The challenge of reproducible ML: an empirical study on the impact of bugs

Reproducibility is a crucial requirement in scientific research. When results of research studies and scientific papers have been found difficult or impossible to reproduce, we face a challenge which is called reproducibility crisis. Although the demand for reproducibility in Machine Learning (ML) is acknowledged in the literature, a main barrier is inherent non-determinism in ML training and inference. In this paper, we establish the fundamental factors that cause non-determinism in ML systems. A framework, ReproduceML, is then introduced for deterministic evaluation of ML experiments in a real, controlled environment. ReproduceML allows researchers to investigate software configuration effects on ML training and inference. Using ReproduceML, we run a case study: investigation of the impact of bugs inside ML libraries on performance of ML experiments. This study attempts to quantify the impact that the occurrence of bugs in a popular ML framework, PyTorch, has on the performance of trained models. To do so, a comprehensive methodology is proposed to collect buggy versions of ML libraries and run deterministic ML experiments using ReproduceML. Our initial finding is that there is no evidence based on our limited dataset to show that bugs which occurred in PyTorch do affect the performance of trained models. The proposed methodology as well as ReproduceML can be employed for further research on non-determinism and bugs.

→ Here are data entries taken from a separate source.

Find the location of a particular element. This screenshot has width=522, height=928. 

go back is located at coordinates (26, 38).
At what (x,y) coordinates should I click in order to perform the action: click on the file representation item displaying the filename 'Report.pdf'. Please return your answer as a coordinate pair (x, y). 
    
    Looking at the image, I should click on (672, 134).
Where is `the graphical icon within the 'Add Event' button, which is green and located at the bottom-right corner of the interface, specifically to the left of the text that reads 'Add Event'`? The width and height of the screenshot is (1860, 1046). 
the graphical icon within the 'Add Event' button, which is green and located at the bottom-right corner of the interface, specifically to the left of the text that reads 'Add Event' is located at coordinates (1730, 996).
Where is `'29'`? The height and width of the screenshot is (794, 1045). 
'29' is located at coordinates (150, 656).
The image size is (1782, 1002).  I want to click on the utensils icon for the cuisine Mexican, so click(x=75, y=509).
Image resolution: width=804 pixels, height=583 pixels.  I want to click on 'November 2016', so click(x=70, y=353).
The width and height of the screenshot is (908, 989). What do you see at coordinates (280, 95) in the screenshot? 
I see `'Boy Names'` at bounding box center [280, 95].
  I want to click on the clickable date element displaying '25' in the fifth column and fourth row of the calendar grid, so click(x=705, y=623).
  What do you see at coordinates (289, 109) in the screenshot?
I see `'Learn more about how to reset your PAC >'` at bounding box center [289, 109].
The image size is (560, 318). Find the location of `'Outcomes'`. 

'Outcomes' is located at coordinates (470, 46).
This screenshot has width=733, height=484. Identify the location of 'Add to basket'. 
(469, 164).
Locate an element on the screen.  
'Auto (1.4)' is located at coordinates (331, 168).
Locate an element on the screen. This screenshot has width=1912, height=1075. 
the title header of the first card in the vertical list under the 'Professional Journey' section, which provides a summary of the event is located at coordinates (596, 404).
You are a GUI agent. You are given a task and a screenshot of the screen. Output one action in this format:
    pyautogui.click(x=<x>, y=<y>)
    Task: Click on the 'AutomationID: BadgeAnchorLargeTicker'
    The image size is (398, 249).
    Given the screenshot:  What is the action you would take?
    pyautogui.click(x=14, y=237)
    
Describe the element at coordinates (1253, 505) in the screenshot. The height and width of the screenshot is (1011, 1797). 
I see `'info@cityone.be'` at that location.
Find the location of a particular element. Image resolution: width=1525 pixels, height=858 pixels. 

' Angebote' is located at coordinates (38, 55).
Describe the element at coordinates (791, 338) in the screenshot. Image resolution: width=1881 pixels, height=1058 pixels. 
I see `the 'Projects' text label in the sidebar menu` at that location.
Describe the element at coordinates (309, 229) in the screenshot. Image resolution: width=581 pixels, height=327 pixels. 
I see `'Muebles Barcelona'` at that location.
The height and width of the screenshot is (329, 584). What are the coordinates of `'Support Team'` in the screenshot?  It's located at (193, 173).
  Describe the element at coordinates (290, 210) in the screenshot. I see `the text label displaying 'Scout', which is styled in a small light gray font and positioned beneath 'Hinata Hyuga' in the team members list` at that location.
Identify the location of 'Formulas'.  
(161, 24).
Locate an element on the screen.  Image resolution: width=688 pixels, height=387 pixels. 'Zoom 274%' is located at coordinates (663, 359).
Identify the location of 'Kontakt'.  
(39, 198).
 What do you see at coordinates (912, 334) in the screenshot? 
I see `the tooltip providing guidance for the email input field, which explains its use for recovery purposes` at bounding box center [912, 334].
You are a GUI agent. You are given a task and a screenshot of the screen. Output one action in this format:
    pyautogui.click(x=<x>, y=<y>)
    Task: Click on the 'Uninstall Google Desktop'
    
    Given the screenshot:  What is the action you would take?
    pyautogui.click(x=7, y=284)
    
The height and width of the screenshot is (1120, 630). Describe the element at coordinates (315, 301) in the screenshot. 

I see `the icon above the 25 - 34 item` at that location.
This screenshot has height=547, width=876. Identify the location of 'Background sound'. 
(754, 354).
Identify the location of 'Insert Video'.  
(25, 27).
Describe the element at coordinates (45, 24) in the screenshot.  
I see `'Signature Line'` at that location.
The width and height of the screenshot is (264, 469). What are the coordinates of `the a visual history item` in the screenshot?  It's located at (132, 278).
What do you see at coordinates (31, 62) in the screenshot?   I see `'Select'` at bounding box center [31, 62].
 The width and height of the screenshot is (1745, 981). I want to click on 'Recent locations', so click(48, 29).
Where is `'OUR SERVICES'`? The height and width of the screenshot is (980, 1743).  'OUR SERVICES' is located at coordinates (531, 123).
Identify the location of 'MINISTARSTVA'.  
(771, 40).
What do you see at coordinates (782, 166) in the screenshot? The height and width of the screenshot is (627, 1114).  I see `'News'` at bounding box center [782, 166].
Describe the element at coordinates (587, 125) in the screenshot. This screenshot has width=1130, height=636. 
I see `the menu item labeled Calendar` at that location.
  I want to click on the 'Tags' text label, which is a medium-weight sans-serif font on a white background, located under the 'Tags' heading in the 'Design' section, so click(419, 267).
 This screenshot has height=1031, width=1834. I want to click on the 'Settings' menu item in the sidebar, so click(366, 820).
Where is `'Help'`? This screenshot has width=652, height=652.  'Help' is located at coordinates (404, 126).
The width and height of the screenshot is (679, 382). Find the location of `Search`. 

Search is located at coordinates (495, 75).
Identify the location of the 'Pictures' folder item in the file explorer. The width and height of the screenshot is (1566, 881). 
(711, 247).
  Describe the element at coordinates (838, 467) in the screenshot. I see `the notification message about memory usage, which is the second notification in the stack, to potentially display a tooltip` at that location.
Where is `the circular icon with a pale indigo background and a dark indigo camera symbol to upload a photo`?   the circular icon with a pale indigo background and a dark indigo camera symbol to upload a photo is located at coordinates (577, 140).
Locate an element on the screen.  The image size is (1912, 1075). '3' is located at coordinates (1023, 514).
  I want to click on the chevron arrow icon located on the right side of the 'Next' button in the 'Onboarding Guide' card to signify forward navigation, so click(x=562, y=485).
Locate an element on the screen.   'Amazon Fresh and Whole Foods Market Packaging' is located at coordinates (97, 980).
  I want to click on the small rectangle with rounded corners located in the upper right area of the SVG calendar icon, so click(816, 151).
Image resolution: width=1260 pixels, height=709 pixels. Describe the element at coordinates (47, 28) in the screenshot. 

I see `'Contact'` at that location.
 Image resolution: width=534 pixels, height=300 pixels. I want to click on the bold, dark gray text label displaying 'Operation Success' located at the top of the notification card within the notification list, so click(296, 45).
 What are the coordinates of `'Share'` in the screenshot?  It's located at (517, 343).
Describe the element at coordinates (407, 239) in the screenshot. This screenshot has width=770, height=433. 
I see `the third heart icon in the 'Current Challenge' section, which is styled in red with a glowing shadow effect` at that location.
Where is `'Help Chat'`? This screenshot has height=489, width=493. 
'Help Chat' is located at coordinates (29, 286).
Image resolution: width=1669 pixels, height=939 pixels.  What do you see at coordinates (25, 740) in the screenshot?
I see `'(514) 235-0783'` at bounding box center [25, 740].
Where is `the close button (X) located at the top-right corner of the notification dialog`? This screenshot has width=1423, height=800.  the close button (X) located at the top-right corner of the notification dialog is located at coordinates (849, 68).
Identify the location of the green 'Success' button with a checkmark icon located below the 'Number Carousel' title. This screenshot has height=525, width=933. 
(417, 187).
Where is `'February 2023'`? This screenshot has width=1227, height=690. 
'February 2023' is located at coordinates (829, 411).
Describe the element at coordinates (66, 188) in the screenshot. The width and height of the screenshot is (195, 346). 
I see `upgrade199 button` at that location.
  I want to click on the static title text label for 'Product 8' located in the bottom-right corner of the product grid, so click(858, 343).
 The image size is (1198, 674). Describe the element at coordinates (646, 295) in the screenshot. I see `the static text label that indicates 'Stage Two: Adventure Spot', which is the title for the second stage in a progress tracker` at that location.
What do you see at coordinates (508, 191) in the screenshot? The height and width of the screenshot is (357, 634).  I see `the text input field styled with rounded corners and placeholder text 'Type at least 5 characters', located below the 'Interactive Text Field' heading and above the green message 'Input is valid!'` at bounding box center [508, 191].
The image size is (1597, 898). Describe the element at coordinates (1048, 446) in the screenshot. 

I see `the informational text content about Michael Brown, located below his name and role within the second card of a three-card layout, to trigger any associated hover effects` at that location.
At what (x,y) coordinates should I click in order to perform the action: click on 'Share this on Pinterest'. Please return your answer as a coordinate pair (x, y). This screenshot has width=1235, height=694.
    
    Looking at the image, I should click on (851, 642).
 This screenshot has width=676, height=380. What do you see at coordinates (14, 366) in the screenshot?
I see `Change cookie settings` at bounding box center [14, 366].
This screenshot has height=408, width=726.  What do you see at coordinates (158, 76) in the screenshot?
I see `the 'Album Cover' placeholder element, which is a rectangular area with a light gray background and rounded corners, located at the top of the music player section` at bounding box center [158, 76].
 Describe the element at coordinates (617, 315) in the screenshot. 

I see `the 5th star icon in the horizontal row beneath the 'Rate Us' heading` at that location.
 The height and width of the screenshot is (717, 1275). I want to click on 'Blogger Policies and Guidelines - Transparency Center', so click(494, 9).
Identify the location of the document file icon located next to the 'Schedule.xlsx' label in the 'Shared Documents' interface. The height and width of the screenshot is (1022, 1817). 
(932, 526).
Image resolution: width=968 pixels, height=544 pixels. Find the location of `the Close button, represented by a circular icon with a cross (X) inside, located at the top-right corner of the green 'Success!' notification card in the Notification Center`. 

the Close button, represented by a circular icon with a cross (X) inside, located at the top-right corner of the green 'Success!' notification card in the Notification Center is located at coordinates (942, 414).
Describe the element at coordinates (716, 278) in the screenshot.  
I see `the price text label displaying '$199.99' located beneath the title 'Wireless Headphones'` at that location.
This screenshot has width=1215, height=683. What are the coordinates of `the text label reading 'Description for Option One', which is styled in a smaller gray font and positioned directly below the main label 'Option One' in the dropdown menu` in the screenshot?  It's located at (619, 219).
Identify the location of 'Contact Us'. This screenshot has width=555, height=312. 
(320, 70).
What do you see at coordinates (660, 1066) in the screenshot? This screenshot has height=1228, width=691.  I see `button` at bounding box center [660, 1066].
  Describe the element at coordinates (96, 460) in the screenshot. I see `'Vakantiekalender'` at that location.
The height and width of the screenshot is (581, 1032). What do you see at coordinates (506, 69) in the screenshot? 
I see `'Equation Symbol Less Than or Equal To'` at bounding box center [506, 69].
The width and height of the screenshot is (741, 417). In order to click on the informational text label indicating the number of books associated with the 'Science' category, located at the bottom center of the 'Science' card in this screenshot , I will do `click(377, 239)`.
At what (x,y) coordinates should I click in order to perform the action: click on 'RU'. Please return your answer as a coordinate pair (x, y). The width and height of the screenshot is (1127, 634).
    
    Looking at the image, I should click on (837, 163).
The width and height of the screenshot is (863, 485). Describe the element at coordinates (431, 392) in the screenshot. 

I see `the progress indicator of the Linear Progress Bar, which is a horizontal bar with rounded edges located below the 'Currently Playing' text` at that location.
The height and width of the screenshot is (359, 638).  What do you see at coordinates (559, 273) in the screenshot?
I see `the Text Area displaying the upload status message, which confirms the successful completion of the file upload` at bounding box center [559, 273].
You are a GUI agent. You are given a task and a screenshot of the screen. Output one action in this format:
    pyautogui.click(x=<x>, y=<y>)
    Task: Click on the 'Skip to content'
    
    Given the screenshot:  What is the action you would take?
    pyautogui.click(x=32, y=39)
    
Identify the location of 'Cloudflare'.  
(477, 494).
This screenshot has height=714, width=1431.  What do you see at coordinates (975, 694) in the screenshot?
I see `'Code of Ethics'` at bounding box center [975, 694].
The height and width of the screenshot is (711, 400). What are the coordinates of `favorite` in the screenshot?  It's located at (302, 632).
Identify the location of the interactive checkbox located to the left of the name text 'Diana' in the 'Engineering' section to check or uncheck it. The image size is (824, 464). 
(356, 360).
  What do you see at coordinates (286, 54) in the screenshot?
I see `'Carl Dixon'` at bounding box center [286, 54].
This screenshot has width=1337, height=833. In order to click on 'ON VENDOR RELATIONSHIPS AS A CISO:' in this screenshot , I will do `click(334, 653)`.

翻译：当发现难以或无法复制研究成果和科学论文的结果时,我们面临被称为可复制危机的挑战。尽管文献中承认机器学习(ML)的再复制需求,但主要障碍是ML培训和推论中固有的非决定性因素。在本文中,我们确定了造成ML系统非不确定性的根本因素。然后引入了一个框架ReproduceML,用于在现实的、受控制的环境下对ML实验进行确定性评价。ReprocudesML允许研究人员调查软件配置对ML培训和推断的影响。我们使用ReprocuceML进行案例研究:调查ML图书馆中的错误对ML实验绩效的影响。本研究试图量化流行的ML框架中的错误发生对经过培训的模型的绩效的影响。为了做到这一点,我们建议采用一种综合方法,收集ML图书馆的错误版本,并用不成熟的MLML实验来阻止ML的软件对ML产生影响。我们所培训的MLML方法,我们的初步发现,在进行不完善的模型中,我们用这种方法来显示我们所使用的业绩。